Anne Frank may get posthumous Dutch citizenship
By ASSOCIATED PRESS
AMSTERDAM, Netherlands
A television channel has touched off a national dispute by nominating Anne Frank as a candidate for the greatest Dutch person in history, even though the Jewish teenager who became a symbol of Dutch courage during the Nazi occupation never had Dutch citizenship. Members of parliament campaigned over the weekend to grant the young author of the renowned wartime diary posthumous citizenship. But Immigration Minister Rita Verdonk said there was no provision in the law to do so.
Some historians and even the keepers of Anne Frank's legacy agree that making her a Dutch citizen nearly 60 years after her death would not alter her place in history, and could be an unintended denigration of the tens of thousands of refugees who, like Anne's family, fled the Nazi regime but would not receive the same recognition.
Anne Frank was born in Germany in 1929 and came to the Netherlands with her family in 1933. The Franks became stateless when the Nazis stripped all Jews living outside Germany of their nationality.
During 25 months in hiding in Amsterdam, she kept a diary of her innermost thoughts and feelings, among them a wish to become Dutch.
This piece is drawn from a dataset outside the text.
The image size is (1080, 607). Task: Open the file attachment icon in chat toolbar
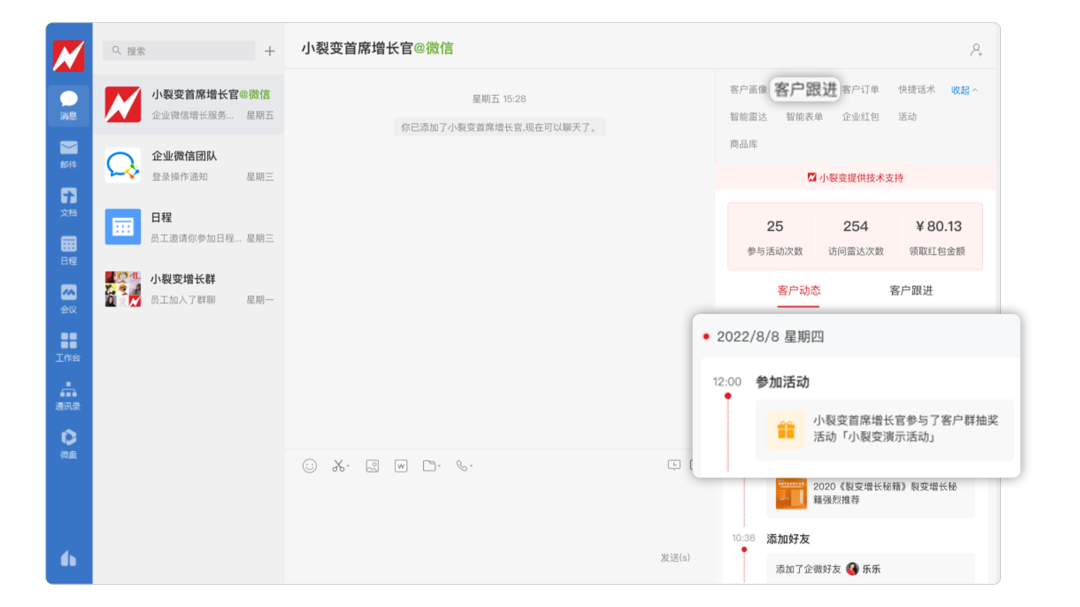point(430,465)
The family was captured, and she died at age 15 of typhus at the Bergen-Belsen concentration camp in Germany in 1945, just weeks before the end of the war. Her father, Otto Frank, the only family member to survive the camps, returned to Amsterdam and took Dutch nationality. The diary, which he published in 1949 and was later translated into dozens of languages, became the first popular account of the Holocaust.
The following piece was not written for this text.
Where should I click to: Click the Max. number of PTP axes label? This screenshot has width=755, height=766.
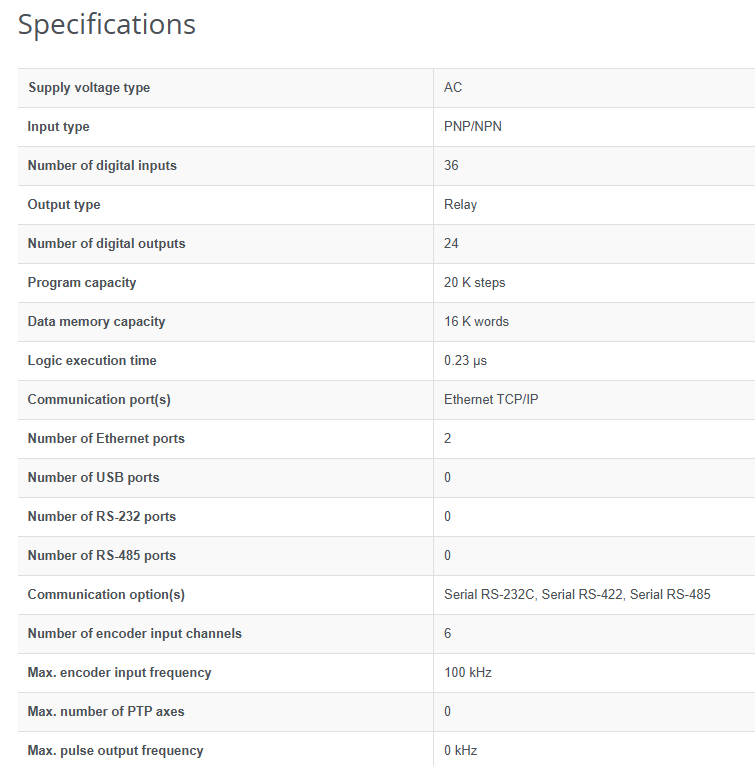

The question of posthumous citizenship surfaced when the Dutch television channel KRO listed Anne Frank as one of 202 candidates to become history's greatest Dutch person in a popular vote of viewers. "We knew she wasn't Dutch. But the (nominating) commission found that she did a lot for the Dutch people and contributed to our country," said KRO spokeswoman Monique Moeskops.
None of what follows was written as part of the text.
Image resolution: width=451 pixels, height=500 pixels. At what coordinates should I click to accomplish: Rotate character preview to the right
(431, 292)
Alexandra Schutte, who is promoting Anne Frank's case in the contest, began lobbying Dutch members of parliament to pressure the government to grant an exception to the rule against giving posthumous citizenship, said Moeskops. Each of the candidates has an advocate.
Anne Frank is competing against such historic and current luminaries as the 17th century artists Rembrandt, Pieter Brueghel and Frans Hals; William of Orange, the 16th century founder of the dynasty of Dutch monarchs; and 20th century sports greats like Johan Cruyff in soccer and Fanny Blankers-Koen in athletics. Viewers have been voting since April, but the citizenship question only emerged in the Dutch press over the weekend.
"A lot of people have been voting for Anne Frank," Moeskops said, but she refused to say whether the diarist was likely to be among the 10 finalists to be announced next week. Dutch media reported Monday that a majority of the 150 members of parliament's lawmaking Second Chamber support granting Anne citizenship, despite the legal barriers. Support was coming from coalition parties as well as the opposition.
The Anne Frank House, which runs the museum established in the canal-side house where the Frank family hid in a secret annex, said the question is irrelevant. "Her legacy is Dutch, she wrote in Dutch, her diary was in Dutch," said spokeswoman Patricia Bosboom. "She was as Dutch as you can be. Giving her citizenship would add nothing."
David Barnouw, of the Dutch Institute for War Documentation, said most of the German Jews and political refugees who fled the Nazi regime expected to return to their homes after the war, and never considered remaining in Holland
Barnouw ridiculed the notion of granting citizenship for the purpose of a television program, and said it could serve as a precedent for the descendants of other Nazi victims. "Why should only Anne Frank get citizenship? Are those other people not important enough?" he said. Barnouw also noted that Anne was not the only non-Dutch citizen on the list. William of Orange, he said, was German.